▶ _REQUIREMENT_:
Please copy out every line of the data that opens with the line containing "Task: Select the dimension letter K" and closes with the line containing "pyautogui.click(x=150, y=89)", both included. Shift each answer coordinate by adding 94 to it.

***** PROVIDED DATA

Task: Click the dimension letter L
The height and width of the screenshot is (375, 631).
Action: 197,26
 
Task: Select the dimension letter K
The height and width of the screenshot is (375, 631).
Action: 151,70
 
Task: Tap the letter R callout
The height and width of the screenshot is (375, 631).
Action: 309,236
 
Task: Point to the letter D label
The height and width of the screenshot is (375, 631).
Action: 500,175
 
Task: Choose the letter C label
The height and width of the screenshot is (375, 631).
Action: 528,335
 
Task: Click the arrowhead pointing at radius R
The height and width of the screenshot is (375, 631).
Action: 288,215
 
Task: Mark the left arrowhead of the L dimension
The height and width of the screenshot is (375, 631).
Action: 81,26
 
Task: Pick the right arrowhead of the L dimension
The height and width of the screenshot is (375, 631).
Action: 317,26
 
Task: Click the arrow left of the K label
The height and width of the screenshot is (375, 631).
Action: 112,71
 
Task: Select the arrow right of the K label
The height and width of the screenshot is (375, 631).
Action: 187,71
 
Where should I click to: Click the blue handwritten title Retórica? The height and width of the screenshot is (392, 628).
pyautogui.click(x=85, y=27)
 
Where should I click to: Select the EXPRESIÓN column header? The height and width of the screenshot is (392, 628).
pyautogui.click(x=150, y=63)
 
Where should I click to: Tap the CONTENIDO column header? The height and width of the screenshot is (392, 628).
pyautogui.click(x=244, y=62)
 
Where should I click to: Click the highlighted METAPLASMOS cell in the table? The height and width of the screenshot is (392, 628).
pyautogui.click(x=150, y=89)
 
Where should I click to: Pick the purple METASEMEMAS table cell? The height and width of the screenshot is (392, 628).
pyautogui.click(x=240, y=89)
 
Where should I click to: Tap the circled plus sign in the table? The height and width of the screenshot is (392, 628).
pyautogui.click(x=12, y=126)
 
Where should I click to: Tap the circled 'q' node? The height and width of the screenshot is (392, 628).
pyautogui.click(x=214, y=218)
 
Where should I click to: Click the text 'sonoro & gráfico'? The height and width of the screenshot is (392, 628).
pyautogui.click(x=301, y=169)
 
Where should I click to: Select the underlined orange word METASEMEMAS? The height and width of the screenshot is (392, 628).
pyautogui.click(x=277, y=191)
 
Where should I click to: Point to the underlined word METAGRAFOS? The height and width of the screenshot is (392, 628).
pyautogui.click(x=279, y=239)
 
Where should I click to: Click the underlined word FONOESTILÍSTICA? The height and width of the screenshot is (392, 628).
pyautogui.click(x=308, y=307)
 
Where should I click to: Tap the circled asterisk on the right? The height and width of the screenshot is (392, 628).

**********

▶ _FINISHED TASK_:
Task: Select the dimension letter K
The height and width of the screenshot is (375, 631).
Action: 245,164
 
Task: Tap the letter R callout
The height and width of the screenshot is (375, 631).
Action: 403,330
 
Task: Point to the letter D label
The height and width of the screenshot is (375, 631).
Action: 594,269
 
Task: Choose the letter C label
The height and width of the screenshot is (375, 631).
Action: 622,429
 
Task: Click the arrowhead pointing at radius R
The height and width of the screenshot is (375, 631).
Action: 382,309
 
Task: Mark the left arrowhead of the L dimension
The height and width of the screenshot is (375, 631).
Action: 175,120
 
Task: Pick the right arrowhead of the L dimension
The height and width of the screenshot is (375, 631).
Action: 411,120
 
Task: Click the arrow left of the K label
The height and width of the screenshot is (375, 631).
Action: 206,165
 
Task: Select the arrow right of the K label
The height and width of the screenshot is (375, 631).
Action: 281,165
 
Where should I click to: Click the blue handwritten title Retórica? The height and width of the screenshot is (392, 628).
pyautogui.click(x=179, y=121)
 
Where should I click to: Select the EXPRESIÓN column header? The height and width of the screenshot is (392, 628).
pyautogui.click(x=244, y=157)
 
Where should I click to: Tap the CONTENIDO column header? The height and width of the screenshot is (392, 628).
pyautogui.click(x=338, y=156)
 
Where should I click to: Click the highlighted METAPLASMOS cell in the table? The height and width of the screenshot is (392, 628).
pyautogui.click(x=244, y=183)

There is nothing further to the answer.